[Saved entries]
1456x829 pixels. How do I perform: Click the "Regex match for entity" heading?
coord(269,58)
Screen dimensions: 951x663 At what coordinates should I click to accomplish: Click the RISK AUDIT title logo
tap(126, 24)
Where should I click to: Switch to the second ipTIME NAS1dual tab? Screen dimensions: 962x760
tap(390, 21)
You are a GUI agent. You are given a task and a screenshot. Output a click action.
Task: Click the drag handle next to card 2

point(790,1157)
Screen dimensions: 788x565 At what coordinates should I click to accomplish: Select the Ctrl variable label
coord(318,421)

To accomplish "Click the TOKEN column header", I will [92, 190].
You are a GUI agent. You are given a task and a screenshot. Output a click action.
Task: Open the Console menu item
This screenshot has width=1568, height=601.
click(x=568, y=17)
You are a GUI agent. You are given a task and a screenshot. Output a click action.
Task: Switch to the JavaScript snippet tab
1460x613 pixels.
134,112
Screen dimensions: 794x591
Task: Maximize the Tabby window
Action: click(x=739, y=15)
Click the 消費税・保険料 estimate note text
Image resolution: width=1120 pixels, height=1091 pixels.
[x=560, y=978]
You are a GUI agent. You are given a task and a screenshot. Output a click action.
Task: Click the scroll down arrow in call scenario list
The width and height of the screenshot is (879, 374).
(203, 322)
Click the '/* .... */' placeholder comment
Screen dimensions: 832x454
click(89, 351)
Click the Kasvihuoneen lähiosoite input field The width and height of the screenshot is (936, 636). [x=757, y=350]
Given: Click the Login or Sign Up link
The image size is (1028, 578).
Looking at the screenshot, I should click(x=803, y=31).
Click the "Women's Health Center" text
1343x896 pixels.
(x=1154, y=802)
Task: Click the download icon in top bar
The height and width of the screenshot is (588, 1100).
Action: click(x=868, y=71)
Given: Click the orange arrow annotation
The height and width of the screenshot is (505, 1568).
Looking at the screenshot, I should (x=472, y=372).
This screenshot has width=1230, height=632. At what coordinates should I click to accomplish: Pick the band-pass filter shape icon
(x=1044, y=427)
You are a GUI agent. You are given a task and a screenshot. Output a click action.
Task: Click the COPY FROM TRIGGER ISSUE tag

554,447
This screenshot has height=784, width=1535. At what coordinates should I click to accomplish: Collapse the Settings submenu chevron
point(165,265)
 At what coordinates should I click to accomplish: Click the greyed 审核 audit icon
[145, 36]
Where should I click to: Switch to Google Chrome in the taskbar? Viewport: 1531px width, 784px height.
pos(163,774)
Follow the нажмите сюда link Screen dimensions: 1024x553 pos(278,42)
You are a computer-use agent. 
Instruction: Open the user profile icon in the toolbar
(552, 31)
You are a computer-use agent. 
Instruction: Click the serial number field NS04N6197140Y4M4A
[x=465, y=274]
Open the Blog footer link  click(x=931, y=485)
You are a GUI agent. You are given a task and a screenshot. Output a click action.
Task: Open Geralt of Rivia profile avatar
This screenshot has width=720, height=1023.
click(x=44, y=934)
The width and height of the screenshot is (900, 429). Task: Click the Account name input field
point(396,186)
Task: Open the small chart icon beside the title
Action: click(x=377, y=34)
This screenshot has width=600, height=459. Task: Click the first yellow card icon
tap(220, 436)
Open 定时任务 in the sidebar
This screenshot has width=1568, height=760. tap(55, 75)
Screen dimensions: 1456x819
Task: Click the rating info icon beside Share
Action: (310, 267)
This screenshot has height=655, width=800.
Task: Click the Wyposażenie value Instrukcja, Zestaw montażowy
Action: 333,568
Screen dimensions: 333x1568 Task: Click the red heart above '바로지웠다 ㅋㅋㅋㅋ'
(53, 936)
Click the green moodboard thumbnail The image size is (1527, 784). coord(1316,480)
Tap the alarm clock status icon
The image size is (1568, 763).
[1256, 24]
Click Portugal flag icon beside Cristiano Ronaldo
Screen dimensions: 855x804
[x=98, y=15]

Directions
Among the lines above, find those with the word "arrow" and list them.

Exercise solution
Task: Click the scroll down arrow in call scenario list
Given: Click the orange arrow annotation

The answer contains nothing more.